**TASK TO CARRY OUT**
Rewrite the records below, replacing each occurrence of "Screen dimensions" with "Display size" and leaving everything else unchanged.

**INFORMATION GIVEN**
--------------------------------
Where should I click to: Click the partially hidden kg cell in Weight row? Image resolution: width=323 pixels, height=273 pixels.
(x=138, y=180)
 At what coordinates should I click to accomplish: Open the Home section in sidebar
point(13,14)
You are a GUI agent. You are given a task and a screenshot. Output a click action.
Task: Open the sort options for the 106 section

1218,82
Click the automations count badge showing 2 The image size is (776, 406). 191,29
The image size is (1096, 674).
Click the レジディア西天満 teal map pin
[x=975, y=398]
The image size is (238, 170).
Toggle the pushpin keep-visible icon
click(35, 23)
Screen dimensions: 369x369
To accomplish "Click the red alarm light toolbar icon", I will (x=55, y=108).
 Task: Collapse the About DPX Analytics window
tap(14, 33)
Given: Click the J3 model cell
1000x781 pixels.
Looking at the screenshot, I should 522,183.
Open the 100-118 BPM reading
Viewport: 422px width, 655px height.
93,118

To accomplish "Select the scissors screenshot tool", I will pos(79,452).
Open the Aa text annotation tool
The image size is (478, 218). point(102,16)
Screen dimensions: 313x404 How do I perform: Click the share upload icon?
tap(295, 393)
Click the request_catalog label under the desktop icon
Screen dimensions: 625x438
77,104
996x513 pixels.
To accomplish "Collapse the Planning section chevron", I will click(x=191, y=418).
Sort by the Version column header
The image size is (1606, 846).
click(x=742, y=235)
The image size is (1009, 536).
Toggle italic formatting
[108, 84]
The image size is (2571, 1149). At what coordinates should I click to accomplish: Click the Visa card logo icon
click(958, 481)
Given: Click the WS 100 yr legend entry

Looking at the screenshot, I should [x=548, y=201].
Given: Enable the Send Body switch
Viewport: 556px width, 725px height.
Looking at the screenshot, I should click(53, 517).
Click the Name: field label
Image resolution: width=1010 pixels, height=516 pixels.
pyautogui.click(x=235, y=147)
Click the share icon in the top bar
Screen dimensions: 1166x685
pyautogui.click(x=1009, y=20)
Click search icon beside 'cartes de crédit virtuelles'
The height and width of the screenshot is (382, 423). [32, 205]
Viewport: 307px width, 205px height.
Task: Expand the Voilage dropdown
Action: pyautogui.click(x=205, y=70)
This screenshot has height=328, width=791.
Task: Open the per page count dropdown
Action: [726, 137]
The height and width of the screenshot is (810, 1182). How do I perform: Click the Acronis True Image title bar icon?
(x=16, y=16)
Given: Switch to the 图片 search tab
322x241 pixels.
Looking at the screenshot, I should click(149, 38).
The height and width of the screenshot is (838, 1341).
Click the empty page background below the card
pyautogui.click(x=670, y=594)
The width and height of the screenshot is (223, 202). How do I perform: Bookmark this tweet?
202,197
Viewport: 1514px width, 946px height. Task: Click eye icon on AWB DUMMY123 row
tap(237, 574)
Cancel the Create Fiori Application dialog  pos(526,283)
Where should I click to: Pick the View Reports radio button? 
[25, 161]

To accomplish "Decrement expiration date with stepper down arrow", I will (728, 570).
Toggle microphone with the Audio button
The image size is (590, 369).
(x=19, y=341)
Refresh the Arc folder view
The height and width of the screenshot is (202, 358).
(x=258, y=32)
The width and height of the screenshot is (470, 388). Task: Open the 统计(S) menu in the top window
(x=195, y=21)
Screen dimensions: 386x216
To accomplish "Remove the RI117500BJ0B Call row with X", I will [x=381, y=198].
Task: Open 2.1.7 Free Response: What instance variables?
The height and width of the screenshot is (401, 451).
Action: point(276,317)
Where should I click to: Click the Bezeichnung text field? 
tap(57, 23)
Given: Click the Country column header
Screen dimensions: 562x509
--------------------------------
**FULL SOLUTION**
Where should I click to: Click the partially hidden kg cell in Weight row? Image resolution: width=323 pixels, height=273 pixels.
(x=138, y=180)
 At what coordinates should I click to accomplish: Open the Home section in sidebar
point(13,14)
You are a GUI agent. You are given a task and a screenshot. Output a click action.
Task: Open the sort options for the 106 section

1218,82
Click the automations count badge showing 2 The image size is (776, 406). 191,29
The image size is (1096, 674).
Click the レジディア西天満 teal map pin
[x=975, y=398]
The image size is (238, 170).
Toggle the pushpin keep-visible icon
click(35, 23)
Display size: 369x369
To accomplish "Click the red alarm light toolbar icon", I will (x=55, y=108).
 Task: Collapse the About DPX Analytics window
tap(14, 33)
Given: Click the J3 model cell
1000x781 pixels.
Looking at the screenshot, I should 522,183.
Open the 100-118 BPM reading
Viewport: 422px width, 655px height.
93,118

To accomplish "Select the scissors screenshot tool", I will pos(79,452).
Open the Aa text annotation tool
The image size is (478, 218). point(102,16)
Display size: 313x404 How do I perform: Click the share upload icon?
tap(295, 393)
Click the request_catalog label under the desktop icon
Display size: 625x438
77,104
996x513 pixels.
To accomplish "Collapse the Planning section chevron", I will click(x=191, y=418).
Sort by the Version column header
The image size is (1606, 846).
click(x=742, y=235)
The image size is (1009, 536).
Toggle italic formatting
[108, 84]
The image size is (2571, 1149). At what coordinates should I click to accomplish: Click the Visa card logo icon
click(958, 481)
Given: Click the WS 100 yr legend entry

Looking at the screenshot, I should [x=548, y=201].
Given: Enable the Send Body switch
Viewport: 556px width, 725px height.
Looking at the screenshot, I should click(53, 517).
Click the Name: field label
Image resolution: width=1010 pixels, height=516 pixels.
pyautogui.click(x=235, y=147)
Click the share icon in the top bar
Display size: 1166x685
pyautogui.click(x=1009, y=20)
Click search icon beside 'cartes de crédit virtuelles'
The height and width of the screenshot is (382, 423). [32, 205]
Viewport: 307px width, 205px height.
Task: Expand the Voilage dropdown
Action: pyautogui.click(x=205, y=70)
This screenshot has height=328, width=791.
Task: Open the per page count dropdown
Action: [726, 137]
The height and width of the screenshot is (810, 1182). How do I perform: Click the Acronis True Image title bar icon?
(x=16, y=16)
Given: Switch to the 图片 search tab
322x241 pixels.
Looking at the screenshot, I should click(149, 38).
The height and width of the screenshot is (838, 1341).
Click the empty page background below the card
pyautogui.click(x=670, y=594)
The width and height of the screenshot is (223, 202). How do I perform: Bookmark this tweet?
202,197
Viewport: 1514px width, 946px height. Task: Click eye icon on AWB DUMMY123 row
tap(237, 574)
Cancel the Create Fiori Application dialog  pos(526,283)
Where should I click to: Pick the View Reports radio button? 
[25, 161]

To accomplish "Decrement expiration date with stepper down arrow", I will (728, 570).
Toggle microphone with the Audio button
The image size is (590, 369).
(x=19, y=341)
Refresh the Arc folder view
The height and width of the screenshot is (202, 358).
(x=258, y=32)
The width and height of the screenshot is (470, 388). Task: Open the 统计(S) menu in the top window
(x=195, y=21)
Display size: 386x216
To accomplish "Remove the RI117500BJ0B Call row with X", I will [x=381, y=198].
Task: Open 2.1.7 Free Response: What instance variables?
The height and width of the screenshot is (401, 451).
Action: point(276,317)
Where should I click to: Click the Bezeichnung text field? 
tap(57, 23)
Given: Click the Country column header
Display size: 562x509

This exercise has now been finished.